Tuesday, 5 May 2015

May 2 – Poppy Balls


In most countries May 1st is celebrated as Labour Day. It’s a holiday in Greece too, but it is primarily as the Day of Flowers that it’s celebrated. Wreaths of flowers are made and presented to friends and neighbours, and many Greeks travel to the countryside to enjoy the flowering landscape, with bunches of flowers stuck under their windscreen wipers. 

Molyvos was flooded with mainly local tourists, even though it is no pastoral field full of flowers. The little town is a beloved destination for people going out for a day-trip. It has lots of green spots within its old stonewalls and so has its own beautiful flower spots. Travelling from the capital to Molyvos will lead you along colourful open fields and lots of orchards where beneath the light green olive leaves lie fields of flowers in all colours. These days the island is at its colourful best and it is the nicest time to take walks or outings by car.

Close to Achladeri you will find famous fields, which are easily as beautiful as the Dutch tulip fields: the red of the poppies is an attraction for many photographers. Even just a few of these bright red flowers in a green field can tempt plenty of people into stopping on the roadside.

Most people know that poppies are not just flowers to colour gardens or fields: opium can be made from them: a drug that can relieve pains, numb your state of mind or bring you to a sweet sleep. It can lead you to addiction and also may kill you. The Roman emperor Marcus Aurelius, the English writer Charles Dickens, the movie star Bela Lugosi and even the world famous nurse Florence Nightingale were opium addicts. And many others too, since opium has been known for thousands of years.

In ancient Greece, their Gods for sleep (Hypnos), night (Nyx) and death (Thanatos) were often depicted with a poppy as their symbol, as were the Gods Apollo, Asklepios, Pluton, Demeter, Aphrodite, Kybele and the Egypt Goddess Isis many times seen with a bunch of poppies, sometimes mixed with some ears of corn in their hand.

But it was only in the 8th century BC that poppies were mentioned for the first time in writing. Hesiod mentioned the city of Mekone (Papaver-city, in the region of Corinth), where Prometheus gave portions of poppies at an ox to sweeten the mind of Zeus. Theophrastus later wrote that a combination of the juice of poppies and hemlock (Conium maculatum) gave a painless and easy death. In the Odyssey, written by Homer, the juice of poppies is used to numb people in order to have them forget all sorrows. Aristotle recognized poppy juice as a drug and both Hippocrates and Theophrastus wrote about different kind of poppies and their applications.
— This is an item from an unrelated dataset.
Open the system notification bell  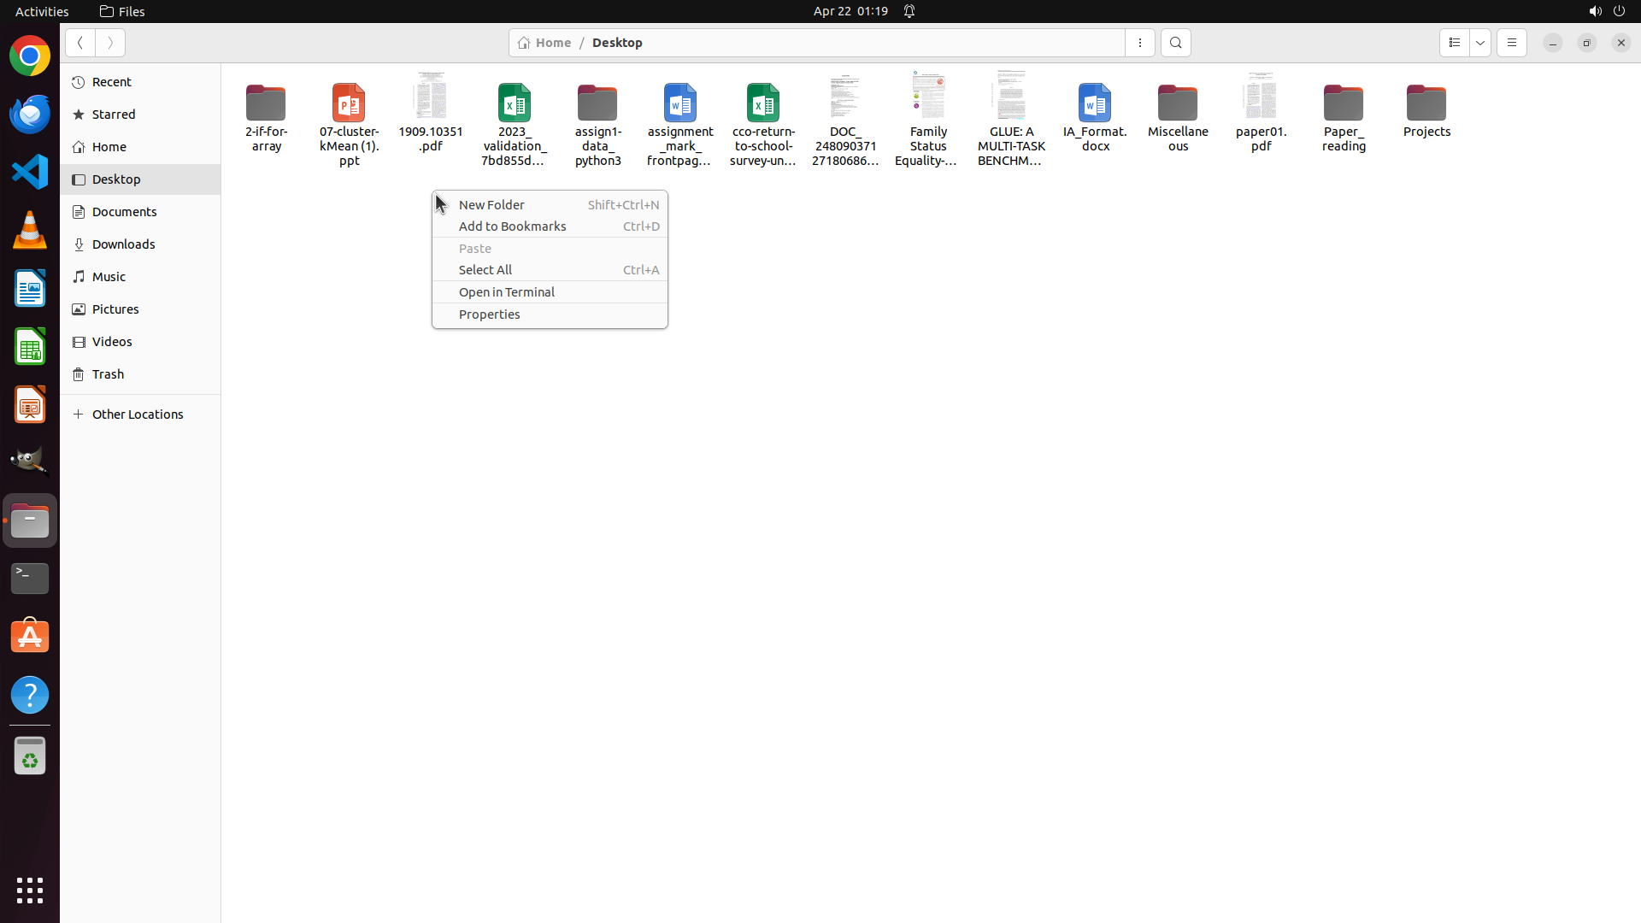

Proof that the Greeks in ancient times were already using this flower for healing or enjoyment comes from archaeological finds. On Crete a small statue was discovered of an unknown woman from Minoan times. Her hair was adorned with poppy-capsules. That is why the archaeologists named her as a Goddess of Poppies and healing. But all over Greece poppy-capsules were depicted on many more finds, so a conclusion can be made that opium was a very old drug, known by priests, kings, Gods and other mighty people who knew very well how to use it.

Lesvos is not, of course, full of poppies that can be used to produce opium;
the opium poppy (Papaver somniferum), also called the Common Garden Poppy, has a light green stem and its flowers vary in the colour from white to pink, purple and dark red. She may be found on the island, but not in sufficient numbers to provide an opium kit.

The most common poppy on Lesvos is the red Papaver rhoeas, also called corn or field poppy, Flanders poppy, red poppy or coquelicot. You may also find a smaller variation: the Papaver argemone, called the long pricklyhead poppy or pale poppy; and even another pale poppy, called the Long-headed poppy or Blindeyes (Papaver dubium) is to be find on the island. And some of the coasts are brightened by a yellow kind, called a horned poppy (Glaucium phoeniceum).

I think there might be some opium addicts on the island, but for sure this drug is not produced on the island. Even though the common garden poppy was plentiful during ancient times in Greece, nowadays it is hard to find. Maybe that’s the reason that the seeds of these flowers – the delightful poppy seeds – are mostly unknown in Greek food; although you may find some bread decorated with poppy seeds. In earlier times they had babies calmed down or encouraged sleep with some drops of the field poppy (which also contains, but in very very small amounts, some drugs). But nowadays I am not sure if mothers would dare to use this to sooth their children asleep.

Here on the island lots of green leaves picked in nature are very popular as food: the so-called chorta, like dandelion, Milk Thistle or nettles. There are many wild grasses loved by the Greeks, whose leaves are picked when the plants are still young and finish in the kitchens where they are used for super healthy dishes. The leaves of the long pricklyhead poppy also are an edible chorta. These can even be eaten raw, provided that they are picked before the capsule has grown. In a small tavern in Agiasos last week they not only served fresh picked Morchella (another culinary surprise), but also Poppy Balls: not containing opium, of course. But you do not need any opium to get addicted to Greek food, especially when you find such an eatery where they serve so many products, fresh from nature, which they turn into delicate dishes.